MICROCHANNEL CELL-BASED ASSAYS TO ENABLE CANCER RESEARCH


Year of Award:
2009
Award Type:
R33
Project Number:
CA137673
RFA Number:
RFA-CA-08-008
Technology Track:
Molecular & Cellular Analysis Technologies
PI/Project Leader:
BEEBE, DAVID J
Other PI or Project Leader:
N/A
Institution:
UNIVERSITY OF WISCONSIN-MADISON
It is becoming increasingly clear that cancer initiation and progression is actively regulated by signaling between neoplastic cells and their non-neoplastic neighbors. Yet current tools are not well suited to dissecting these multicell type conversations.
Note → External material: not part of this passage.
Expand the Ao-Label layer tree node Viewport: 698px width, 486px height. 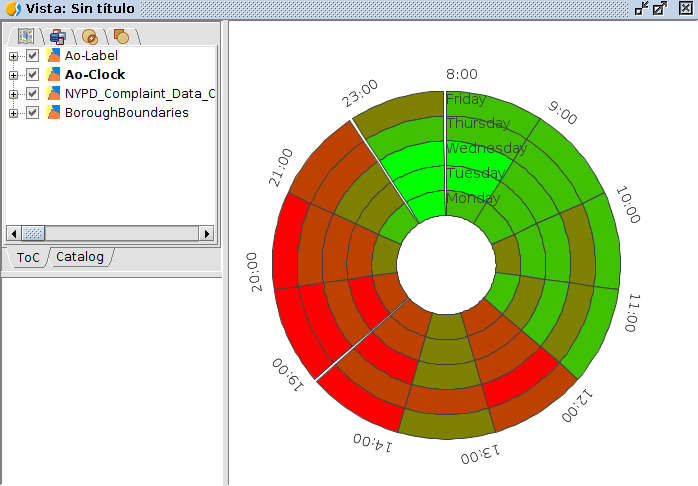click(14, 56)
While microfluidic-based tools have shown promise, typical embodiments present barriers to wide spread use. Here we propose to apply a microfluidic culture platform that utilizes surface tension effects to manipulate fluids allowing seamless integration with ubiquitous pipetting methods (manual and automated) eliminating the need for new infrastructure/equipment. Using this approach, we have developed a number of devices/ assays to probe cell-cell communication via soluble factors. Here we propose to rigorously validate the platform biologically and apply the technology to two important areas of inquiry in cancer biology - hormonal regulation and stromal-epithelial interactions. The long term goal of the hormonal regulation studies is to improve prediction of responsiveness to hormone therapies. Towards this goal we will first validate the microchannel assay using a panel of stress assays. This will be followed by determining the sensitivity of the assay, the use of a one way signaling system to explore ER? reciprocal signaling and finally a study of the ability of the assay to measure hormone resistance. Regarding stromal-epithelial interactions, altered and activated cancer-associated fibroblasts (CAF) promote breast cancer growth and progression, whereas normal fibroblasts (NF) may keep cancer growth in check. Currently, our understanding of the molecular pathways involved in heterotypic stromal-epithelial signaling is limited. The systematic examination of these signaling pathways is hindered by the lack of a suitable in vitro assay platform. We propose to apply a microchannel three dimensional co-culture assay to examine the heterotypic interactions between human mammary fibroblasts and breast carcinoma cells. Broadly, we will apply the technology to monolayer (2D) culture, culture in matrices (3D) and primary cell culture. By evaluating the technology across both experimental and biological models we aim to enhance researchers' ability to identify and characterize molecular factors that influence cancer risk and progression.